Hi Larry, in examining the photos there are a few corrections I would recommend.

In photo #1 & #2, if I am understanding correctly, you will have a bathroom group discharging from the left towards the tee. On the right of the tee is the dry vent directly up to the attic.

If that is correct, you cannot connect the vent like this. There is fancy code language for it, but plain english works best. What may happen is the waste pipe gets obstructed between the tee and the basement floor, causing fun stuff to back up in the pipe. The backup will progress to the right of the tee into the vent. After the obstruction is cleared, the bathroom group will flush out the pipe to the left of the tee. However, all that fun stuff remains to the right of the tee, and you therefore have no vent for the lower level and no way to clear it (without getting on the roof)

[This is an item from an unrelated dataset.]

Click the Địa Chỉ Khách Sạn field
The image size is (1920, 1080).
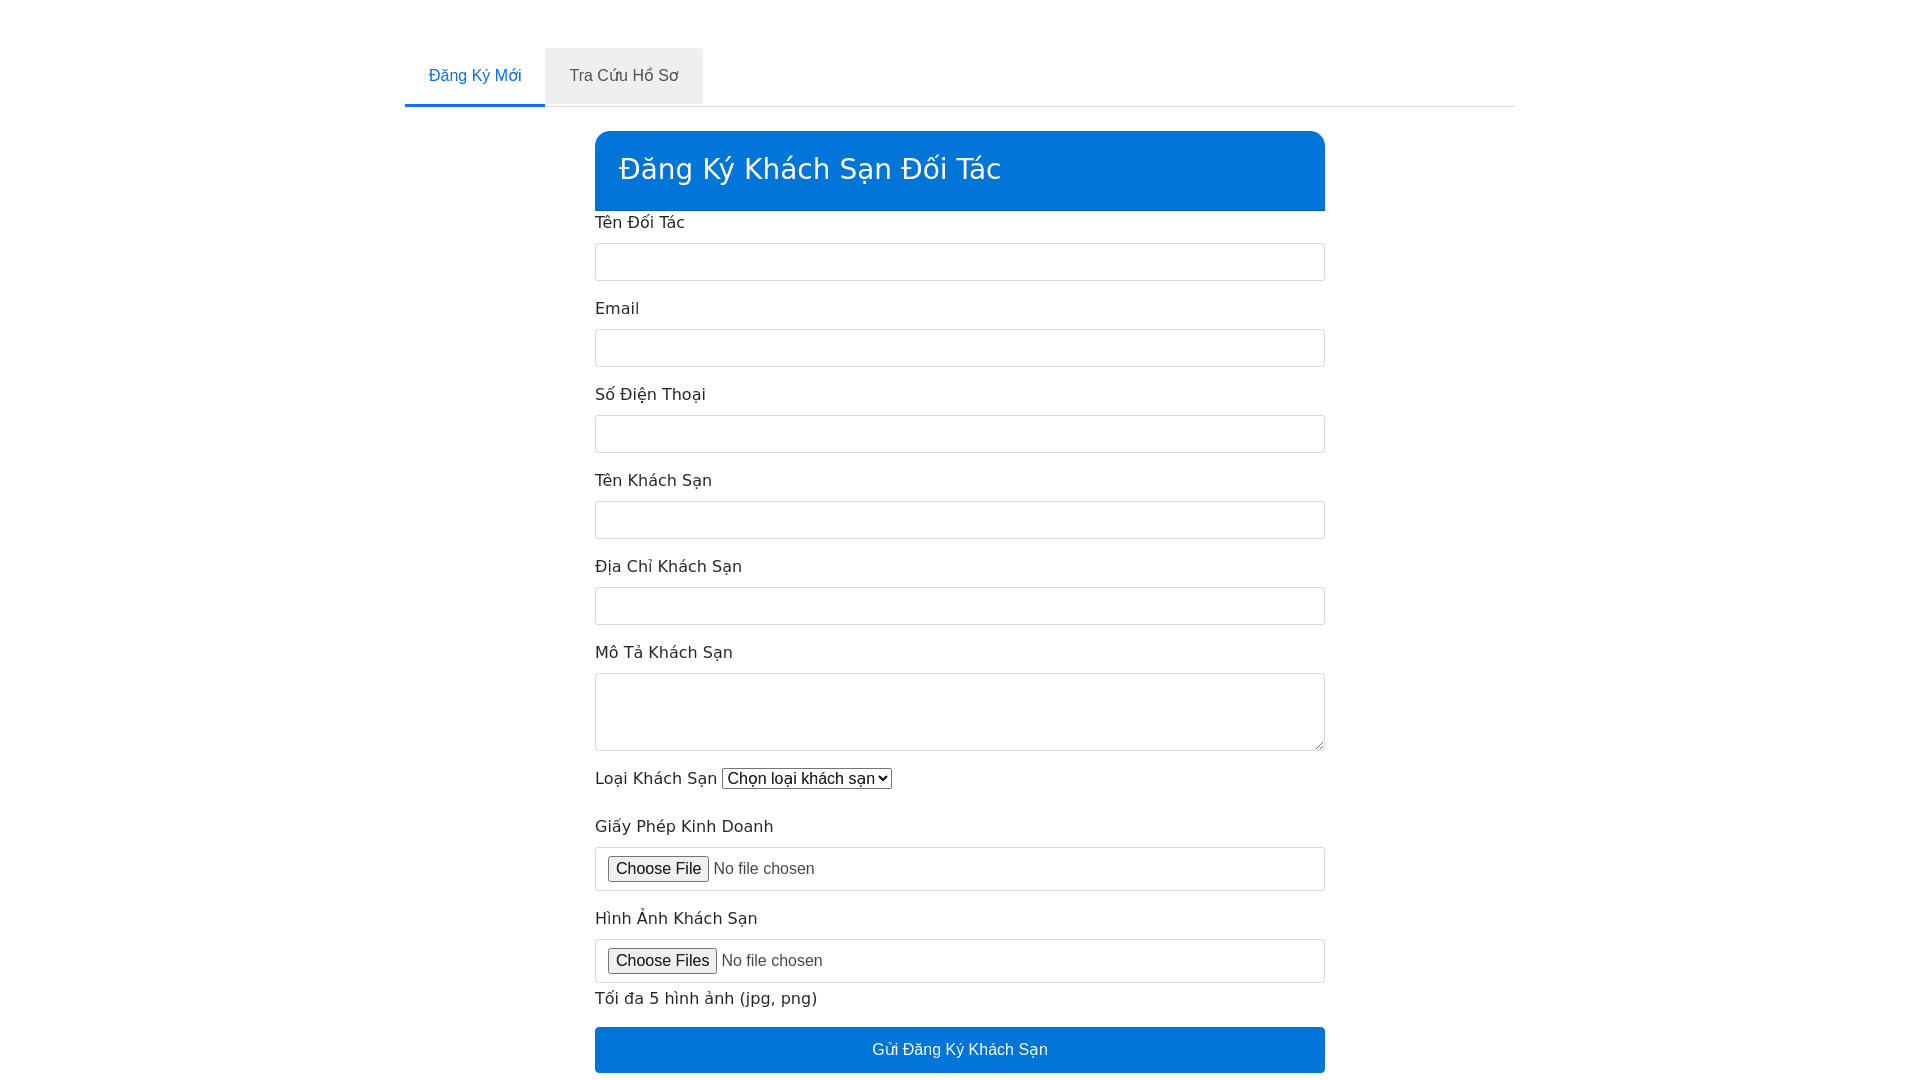(959, 606)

Better to service the future bathroom group with a separate 3" waste and tie in below the bar sink.

It's hard to tell but I think all the piping is 2"?

There are a few differences in permitted fittings for drainage when you jump to 3". Sanitary tees and 1/4 bends cannot be used in some of the ways you have used them if they're 3" (fine for 2" and smaller).

Tim

Hi Tim,

Yes it is all 2" PVC throughout. I did make one change since I posted this in the bathroom location. It isn't what your brought up but figured I would post anyway. This is the stub out for the sink which will be to the left


I'm getting confused when you say "Better to service the future bathroom group with a separate 3" waste and tie in below the bar sink."

I don't have the bathroom planned out yet (2-3 years from now) but I was guessing the waste from the toilet would be 3" pipe underground directly routed to the ejector pit with the shower being tied in before it goes into the put. The sink would be tied into the bar's waste line that comes running through the bathroom and eventually tie in underground to the shower. The vent from the sink would connect to where I have the stub out in the picture above.

For the toilet vent I was imagining something like this: a 3" waste tied directly to the ejector pit, with a 3" Y with that has a connection coming out of the concrete with another Y with a cleanout then reduced to a 2" running vertically to the 2" vent pipe I have have hanging by the zip tie in this picture


Something like this except the cleanout would be above the concrete and there wouldn't be a sink waste line connected to it. (I think this makes it a dry vent then?)